We have outgrown our 2050 and I have concerns with the sizing of the replacement. We have two aggregates' of sas drives that produce 3000+ iops each. The filer drops of the network at 1000 iops and the processor is constantly at 100%. cp stats show that it is constantly flushing. The network is never above 50 mbits/sec. I have previously had 6000+ iops from using iometer from several windows servers with multiple threads. The processor maxes when certain volumes are being heavily used. When I look at the iops of one of the offending volumes there are little read or writes, but 95% of the iops are listed as nfs_other. Also these volumes have massive inodes of 7-9 million and we are having to increase these as time goes on. Does anyone know why these particular volumes are killing our filer and if we upgrade how do we know the next filer won't display the same problem? Any comments or suggestions would be appreciated.
From your description, I don't think the issue is your filer, but rather in the applications that are accessing those two volumes. The high IOPS and the size of your file systems, combined with the majority of NFS_other calls leads me to believe you have an application, or applications, that are constantly trolling the file system. If you can, enable per-client NFS stats, and then do an nfsstat -l. That's an ell. I suspect you will find one or two machines account for the majority of NFS calls. I've seen exactly this kind of situation in experience, and it is usually because of poorly writte code in an application or script.
NOTE: There is a nice script tool called nfstop in the toolkit on the NOW site. It can help you quite a bit in these kinds of examinations.
I will give this a go, thanks. Later on today I will be running iometer again from windows 2003 vms, using nfs mounts. The application does indeed behave the way you described. I was under the impression however that an iop is an iop. These volumes are killing the processor at far less than maximum iops. We cannot change the applications behaviour quickly, it's our of our hands. Will we see the behaviour if we use iSCSI for these volumes?

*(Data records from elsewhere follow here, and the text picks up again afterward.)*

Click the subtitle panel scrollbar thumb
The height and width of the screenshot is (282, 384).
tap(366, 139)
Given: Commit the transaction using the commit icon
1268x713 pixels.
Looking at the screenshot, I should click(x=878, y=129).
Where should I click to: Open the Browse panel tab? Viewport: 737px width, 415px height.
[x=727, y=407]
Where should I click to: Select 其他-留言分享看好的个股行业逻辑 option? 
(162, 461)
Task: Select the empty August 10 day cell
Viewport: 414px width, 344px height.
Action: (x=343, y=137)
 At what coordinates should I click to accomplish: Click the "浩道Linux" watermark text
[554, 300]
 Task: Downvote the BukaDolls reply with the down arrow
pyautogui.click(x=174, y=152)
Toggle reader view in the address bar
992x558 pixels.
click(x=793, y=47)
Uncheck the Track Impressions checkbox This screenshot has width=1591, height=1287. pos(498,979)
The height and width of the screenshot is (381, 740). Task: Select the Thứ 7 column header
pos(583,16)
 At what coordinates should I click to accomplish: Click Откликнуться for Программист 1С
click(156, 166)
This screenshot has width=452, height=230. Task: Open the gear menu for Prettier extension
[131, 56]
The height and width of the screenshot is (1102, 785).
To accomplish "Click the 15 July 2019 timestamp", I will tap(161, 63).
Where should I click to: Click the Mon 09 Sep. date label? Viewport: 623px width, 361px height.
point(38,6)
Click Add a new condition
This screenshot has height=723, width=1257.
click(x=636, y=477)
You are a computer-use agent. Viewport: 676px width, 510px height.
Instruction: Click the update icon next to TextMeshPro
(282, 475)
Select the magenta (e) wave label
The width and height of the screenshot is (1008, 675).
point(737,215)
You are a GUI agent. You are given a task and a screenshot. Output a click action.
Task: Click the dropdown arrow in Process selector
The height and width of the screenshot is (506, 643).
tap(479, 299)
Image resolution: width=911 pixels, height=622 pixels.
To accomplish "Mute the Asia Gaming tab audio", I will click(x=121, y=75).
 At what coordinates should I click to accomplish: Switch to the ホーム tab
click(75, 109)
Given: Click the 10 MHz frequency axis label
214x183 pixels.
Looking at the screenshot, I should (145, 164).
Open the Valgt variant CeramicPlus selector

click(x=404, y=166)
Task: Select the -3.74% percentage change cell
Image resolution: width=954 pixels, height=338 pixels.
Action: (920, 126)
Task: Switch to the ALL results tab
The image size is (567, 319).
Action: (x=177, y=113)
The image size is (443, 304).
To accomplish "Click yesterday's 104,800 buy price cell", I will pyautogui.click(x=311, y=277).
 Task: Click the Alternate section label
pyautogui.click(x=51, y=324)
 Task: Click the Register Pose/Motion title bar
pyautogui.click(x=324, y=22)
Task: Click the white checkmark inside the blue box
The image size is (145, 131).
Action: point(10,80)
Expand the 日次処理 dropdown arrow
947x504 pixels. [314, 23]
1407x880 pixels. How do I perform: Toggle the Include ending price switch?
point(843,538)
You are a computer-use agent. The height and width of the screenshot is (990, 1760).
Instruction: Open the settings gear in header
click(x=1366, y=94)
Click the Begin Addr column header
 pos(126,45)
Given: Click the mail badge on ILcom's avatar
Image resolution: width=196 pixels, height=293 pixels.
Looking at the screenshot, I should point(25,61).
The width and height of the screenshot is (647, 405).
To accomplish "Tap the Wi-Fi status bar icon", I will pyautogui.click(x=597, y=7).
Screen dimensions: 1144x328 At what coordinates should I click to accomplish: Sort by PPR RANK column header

I had one hour of time when users would be unaffected and got 3000 iops from the aggr using iometer with 50% read 50% write using built in random profile of iometer. The processor hovered around 80%. This leads me to the conclusion that an iop is not an iop and it depends on the characteristic of the iop as to how many you will get before the filer creaks. The only clue I have is that nfs_other seems to be a netapp killer. I have read that very small iops will be stored in metadata. Is this the problem? I have a two hour window tomorrow night to perform more tests. Any ideas?
I will provide sysstat results but will have to do this tomorrow. We are careful to follow Netapp best practices and we do check for aligned volumes in the OS's. The rouge volumes are mounted as direct NFS mounts from within SLES10 SP3 physical machines. I will also post the fstab entries for these volumes. The significant difference between these volumes is that they have huge inodes and the data on these volumes is made up of many thousands of directories within which are thousands of small files. My conclusions are based on the differences of these volumes and the relatively low iops they produce having a direct detrimental impact on the cpu of the filer. The sysstat and other information I post tomorrow might make this a little clearer.
I am attaching the sysstat results and nfs client stats for busiest client ip address'. 10.xxx.2.5 is a server with one of the volumes in question. The developement team where running a "Product Load" at the time of these stats.
We now have a loan filer from Netapp that we are trailing prior to the purchase of a new one in the near future. The volumes that have high nfs_other iops have been temporarily moved to SSD's hosted on separate Linux boxes. Having done this has relieved the pressure on the 2050 and since then it hasn’t dropped of the network. So onto the next filer. Our Netapp service provider and a Netapp Engineer confirmed that we where maxing the CPU with small random reads. The 2050 has a single core 2.4Mhz Celeron Processor.